The Letter of Agatho, Pope of Old Rome, To the Emperor (On the occassion of the Sixth Ecumenical Council) pp. 330-331 of the Nicene and Post-Nicene Fathers, Volume 14.

The monophysites were at the time making the accusation that the Orthodox doctrine meant Christ could have sinned - here, Pope Agatho clearly articulates that the Orthodox do not think this at all, and absolutely rejects the notion that the Divine and human wills could be opposed.

...just as the number of the natures of one and the same Christ, when considered and spoken of with piety, do not cause a division of the one Christ but merely bring out the fact that the difference between the natures is maintained even in the union, so it is with the number of wills and energies that belong essentially to his natures (For He was endowed with the powers of willing and energising in both natures, for the sake of our salvation) It does not introduce division: God forbid! but merely brings out the fact that the differences between them are safe-guarded and preserved even in the union. For we hold that wills and energies are faculties belonging to nature, not to subsistence; I mean those faculties of will and energy by which He Who wills and energises does so. For if we allow that they belong to subsistence, we will be forced to say that the three subsistence sof the Holy Trinity have different wills and different energies.

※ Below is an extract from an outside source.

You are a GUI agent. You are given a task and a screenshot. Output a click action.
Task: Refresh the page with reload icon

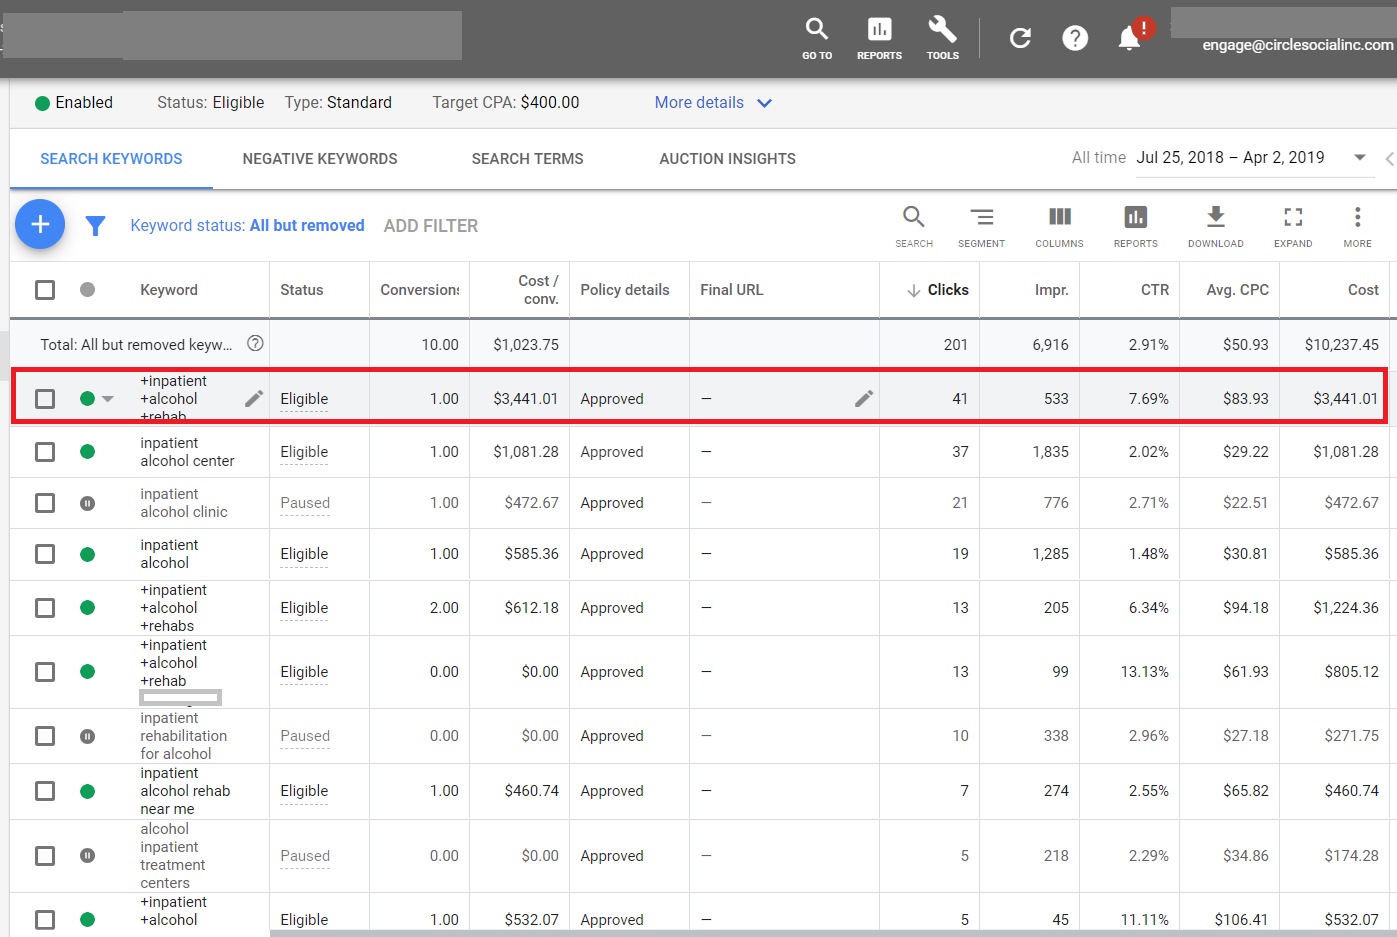1020,38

For it is to be noted that willing and the manner of willing are not the same thing. For to will is a faculty of nature, just as seeing is, for all men possess it; but the manner of willing does not depend on nature but on our judgment, just as does also the manner of seeing, whether well or ill. For all men do not will in the same way, nor do they all see in the same way. And this also we will grant in connection to energies. For the manner of willing, or seeing, or energising, is the mode of using the faculties of the will and sight and energy, belonging only to him who uses them, and marking him off from others by the generally accepted difference...

Since, then, Christ is one and His subsistence is one, He also Who wills both as God and as man is the same...

St. John of Damascus, An Exact Exposition of the Orthodox Faith Book III, Chapter 13, pp. 57-58 of Nicene and Post-Nicene Fathers, Volume 9.

The point being, of course, that the will and he who wills are not the same thing and while Christ has two wills and two natures, his subsistence is one, and contradiction between the wills or natures is inconcievable. The excerpt here doesn't do St. John's argument justice, I highly recommend reading the book (Book III of the Exact Exposition of the Orthodox Faith)

St. Hilary of Poitiers deals with a related point - that Christ did not suffer human passions, the instance in question being Christ's tears, though the principle applies to all passions and all sin. My wrist is getting sore now (RSI) so I'm going to cut this short, but hopefully that clarifies the Orthodox position on whether or not Christ could have sinned!